--- start of Dataset extract ---
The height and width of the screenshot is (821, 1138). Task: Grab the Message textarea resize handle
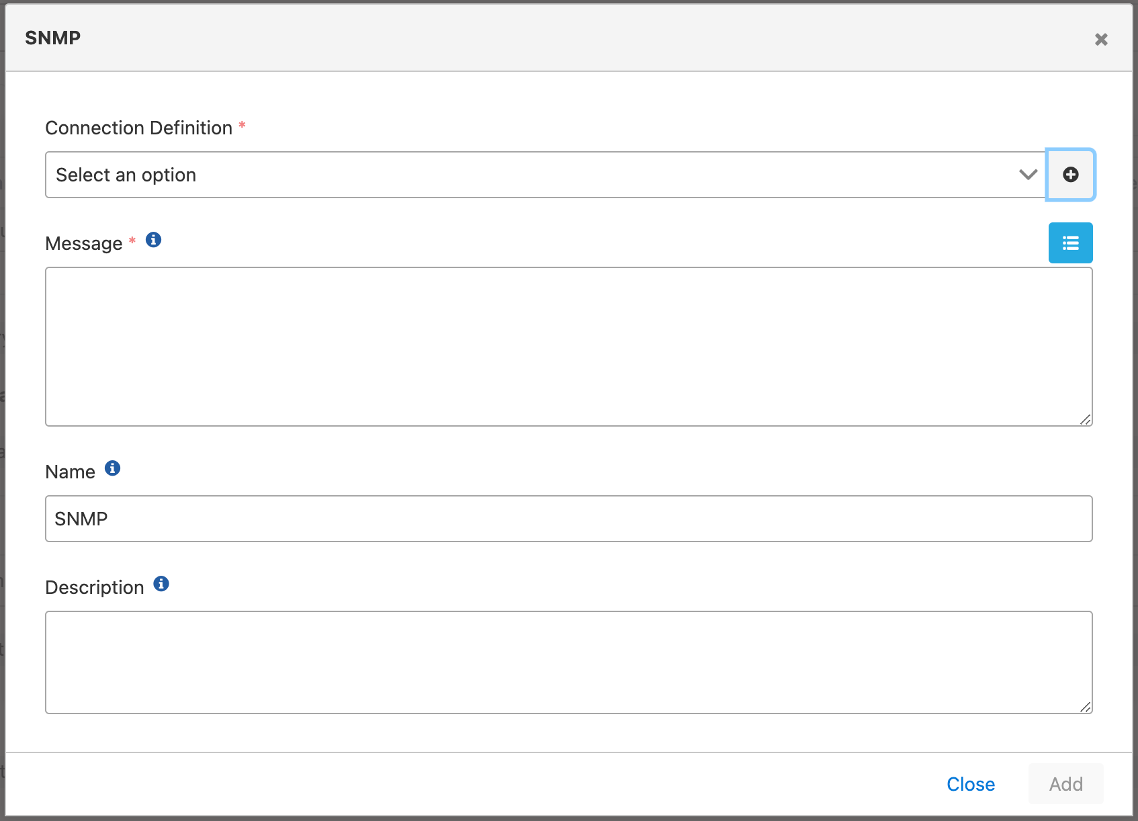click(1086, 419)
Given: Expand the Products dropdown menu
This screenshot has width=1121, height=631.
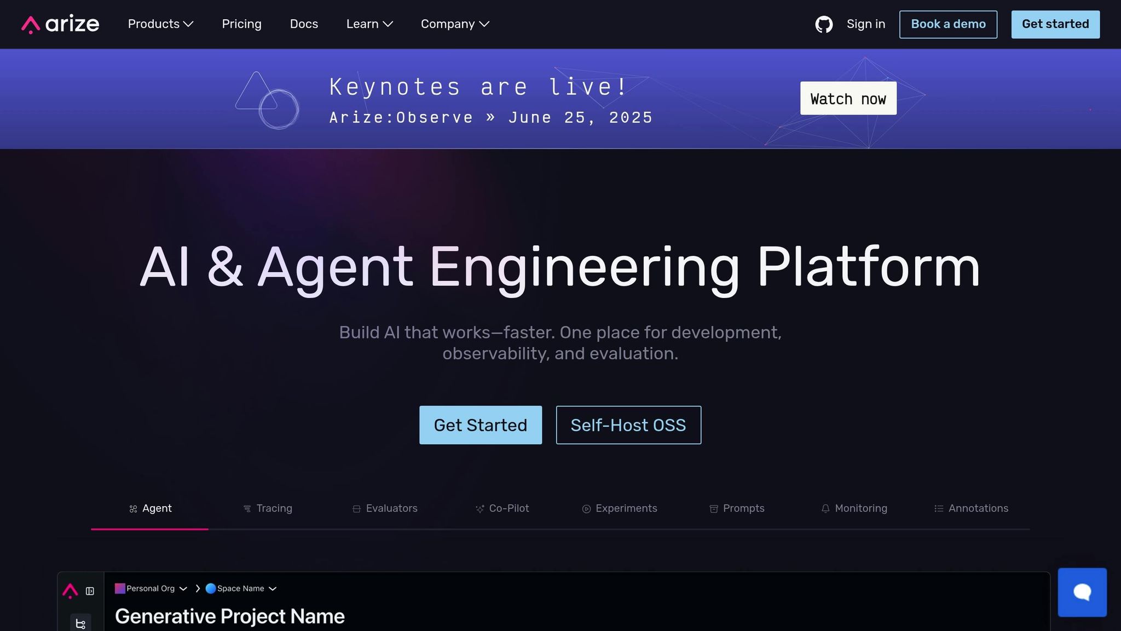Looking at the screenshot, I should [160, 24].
--- end of Dataset extract ---
*Exercise task:*
List every line above that contains the string "width", matching case exactly.

*Solution for this exercise:*
The height and width of the screenshot is (821, 1138). Task: Grab the Message textarea resize handle
This screenshot has width=1121, height=631.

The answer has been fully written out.